The Bane Chronicles is a series of connected novellas featuring the character of Magnus Bane from Cassandra Clare's The Mortal Instruments series. The novellas are co-written by Clare, Maureen Johnson, and Sarah Rees Brennan. Release of the novellas began in April 2013 in e-book and audio versions, and were released in a combined print edition in November 2014. The Bane Chronicles has appeared on the New York Times Bestsellers list for Children's Books a number of times beginning in July 2013.

Development
Clare, Johnson, and Brennan have stated that development on the series began when they were telling stories about Clare's character of Magnus Bane to each other. They decided that the non-traditional style of interconnected novellas would be best served by initial Internet publication.

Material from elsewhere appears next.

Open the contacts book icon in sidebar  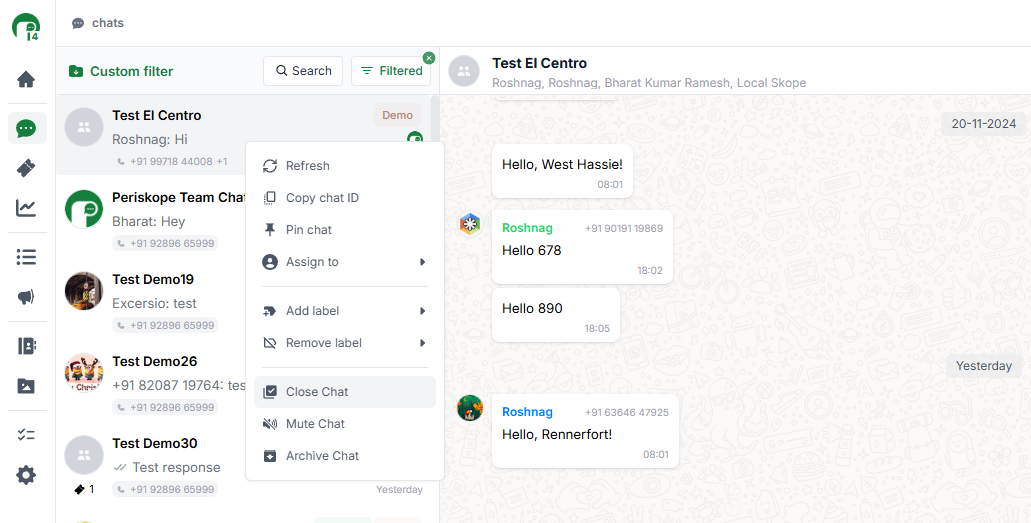(26, 346)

The series is also notable for using well-known actors as narrators for the audiobook versions of each novella. The authors provided a list of dream narrators to their publisher, and each audiobook has a different narrator, including Andrew Scott, Michael Trevino, and Jesse Williams. For some of the actors, this was their first time doing voice work.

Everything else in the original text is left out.